*Required work*: Copy the rows below word for word, starting at the line containing "This screenshot has width=669, height=342." and ending at the line containing "Action: pyautogui.click(x=69, y=21)", including both of those lines.

++++++++

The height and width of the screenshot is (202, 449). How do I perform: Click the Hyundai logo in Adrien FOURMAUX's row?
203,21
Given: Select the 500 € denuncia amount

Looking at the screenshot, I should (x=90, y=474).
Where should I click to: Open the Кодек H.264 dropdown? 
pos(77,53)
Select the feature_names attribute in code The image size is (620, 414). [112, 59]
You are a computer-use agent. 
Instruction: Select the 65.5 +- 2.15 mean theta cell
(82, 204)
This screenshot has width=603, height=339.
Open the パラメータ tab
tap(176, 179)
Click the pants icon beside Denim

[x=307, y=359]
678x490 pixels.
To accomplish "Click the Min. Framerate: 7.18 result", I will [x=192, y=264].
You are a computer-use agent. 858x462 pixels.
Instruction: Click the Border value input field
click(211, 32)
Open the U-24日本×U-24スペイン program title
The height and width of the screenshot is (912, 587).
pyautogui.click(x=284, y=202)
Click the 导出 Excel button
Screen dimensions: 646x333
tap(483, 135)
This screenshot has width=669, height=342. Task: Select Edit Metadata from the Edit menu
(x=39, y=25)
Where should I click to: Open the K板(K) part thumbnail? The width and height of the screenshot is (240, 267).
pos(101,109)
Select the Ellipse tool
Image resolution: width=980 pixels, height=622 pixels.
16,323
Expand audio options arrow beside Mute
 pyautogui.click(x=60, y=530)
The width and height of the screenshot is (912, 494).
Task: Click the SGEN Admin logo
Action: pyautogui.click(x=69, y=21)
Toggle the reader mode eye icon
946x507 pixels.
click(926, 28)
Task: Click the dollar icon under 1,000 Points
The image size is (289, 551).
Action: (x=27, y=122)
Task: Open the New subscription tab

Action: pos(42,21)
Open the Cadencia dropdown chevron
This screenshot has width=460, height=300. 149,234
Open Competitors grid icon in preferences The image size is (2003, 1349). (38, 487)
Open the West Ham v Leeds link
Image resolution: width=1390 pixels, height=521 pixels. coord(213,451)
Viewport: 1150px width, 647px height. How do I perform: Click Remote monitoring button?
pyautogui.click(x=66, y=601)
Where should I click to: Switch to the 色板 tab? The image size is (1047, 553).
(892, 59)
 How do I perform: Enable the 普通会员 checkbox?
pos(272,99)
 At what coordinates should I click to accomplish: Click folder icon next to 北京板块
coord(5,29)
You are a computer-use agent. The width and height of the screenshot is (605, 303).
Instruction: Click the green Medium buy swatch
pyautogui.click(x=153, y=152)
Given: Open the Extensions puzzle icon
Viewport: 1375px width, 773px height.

++++++++

*Exercise output*:
This screenshot has width=669, height=342. Task: Select Edit Metadata from the Edit menu
(x=39, y=25)
Where should I click to: Open the K板(K) part thumbnail? The width and height of the screenshot is (240, 267).
pos(101,109)
Select the Ellipse tool
Image resolution: width=980 pixels, height=622 pixels.
16,323
Expand audio options arrow beside Mute
 pyautogui.click(x=60, y=530)
The width and height of the screenshot is (912, 494).
Task: Click the SGEN Admin logo
Action: pyautogui.click(x=69, y=21)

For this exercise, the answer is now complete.